=== INPUT ===
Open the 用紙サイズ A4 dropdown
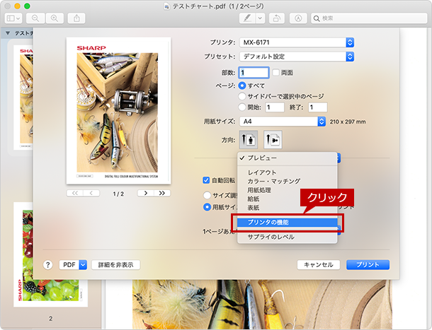 (x=283, y=122)
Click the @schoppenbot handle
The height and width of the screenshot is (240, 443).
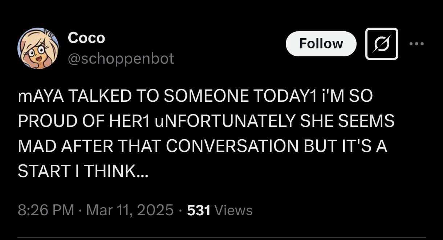click(x=121, y=58)
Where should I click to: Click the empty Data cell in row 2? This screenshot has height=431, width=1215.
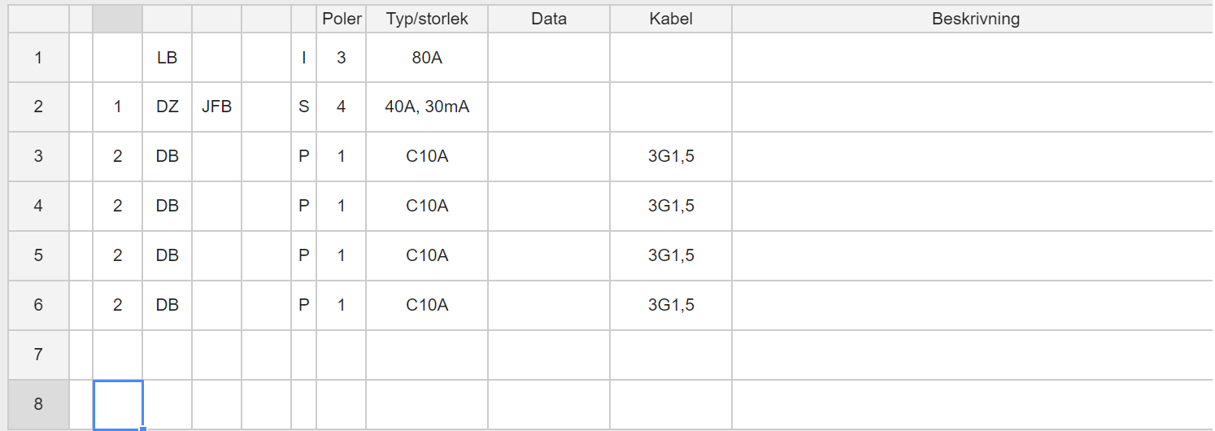coord(549,107)
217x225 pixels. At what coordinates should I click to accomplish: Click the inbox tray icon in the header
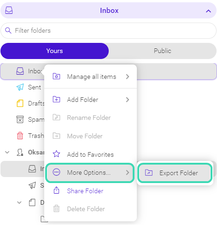(x=9, y=11)
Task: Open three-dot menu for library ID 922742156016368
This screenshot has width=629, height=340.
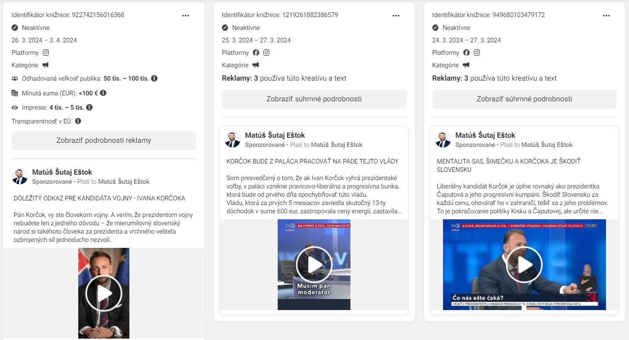Action: point(186,15)

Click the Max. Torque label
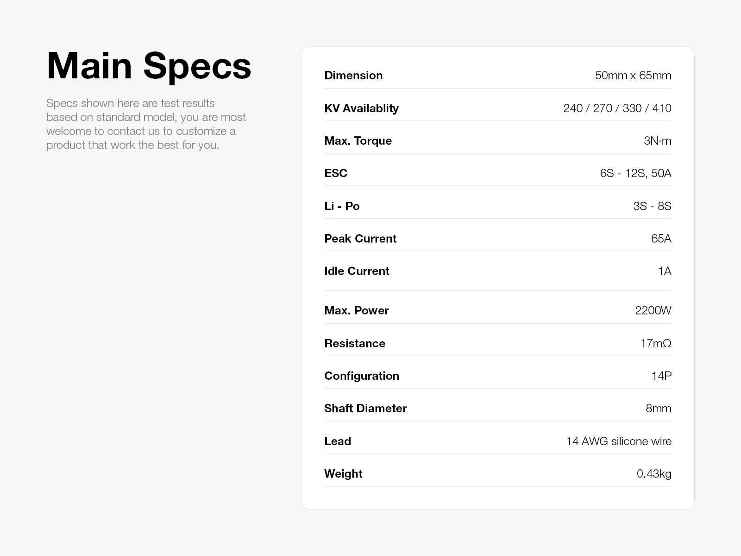point(358,141)
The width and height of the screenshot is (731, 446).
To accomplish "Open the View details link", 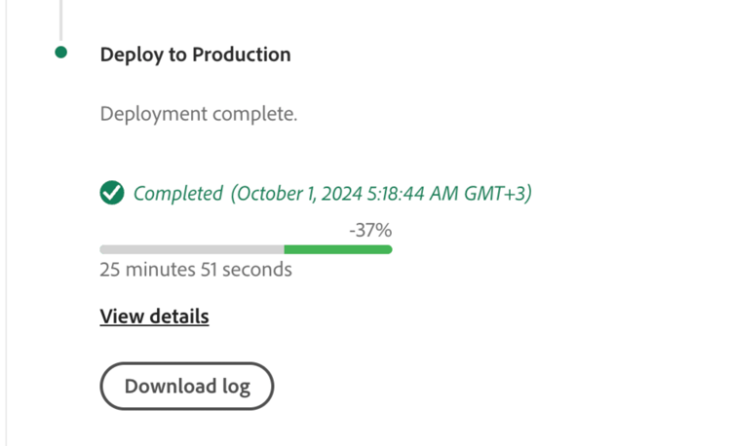I will (x=154, y=316).
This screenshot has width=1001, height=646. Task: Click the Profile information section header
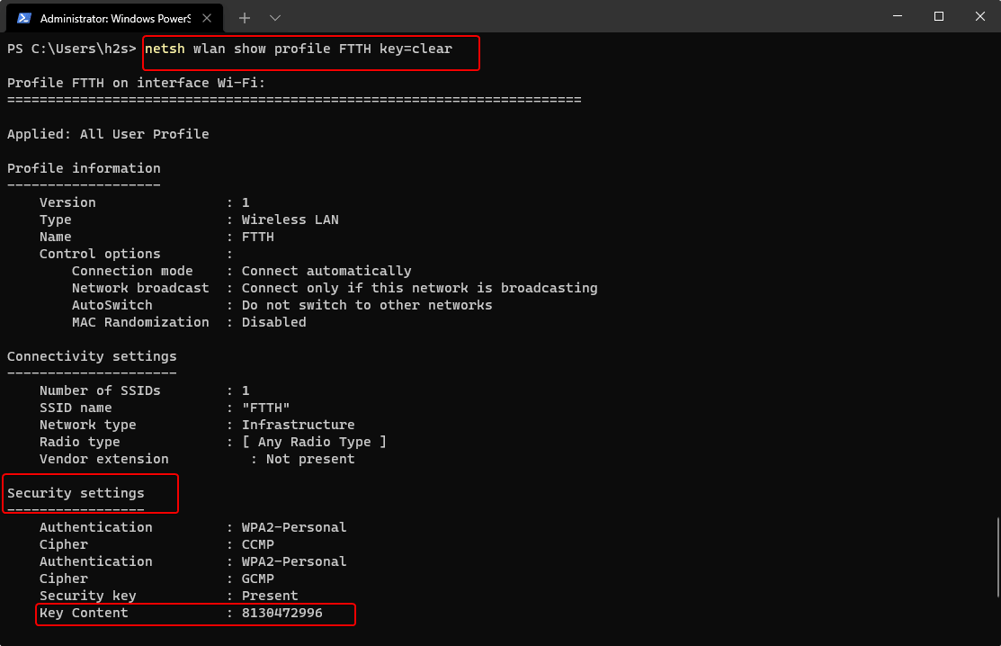point(84,167)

=== DIRECTIONS FOR THIS TASK ===
Print exactly what appears from the first line of the listing above down to the line containing "The width and", inclusive, and leave out all pictures.

=== RESULT OF THE TASK ===
Open the 用紙サイズ A4 dropdown
 (x=283, y=122)
Click the @schoppenbot handle
The height and width of the screenshot is (240, 443).
click(x=121, y=58)
Where should I click to: Click the empty Data cell in row 2? This screenshot has height=431, width=1215.
coord(549,107)
217x225 pixels. At what coordinates should I click to accomplish: Click the inbox tray icon in the header
(x=9, y=11)
Task: Open three-dot menu for library ID 922742156016368
This screenshot has width=629, height=340.
Action: point(186,15)

Click the Max. Torque label
point(358,141)
The width and height of the screenshot is (731, 446).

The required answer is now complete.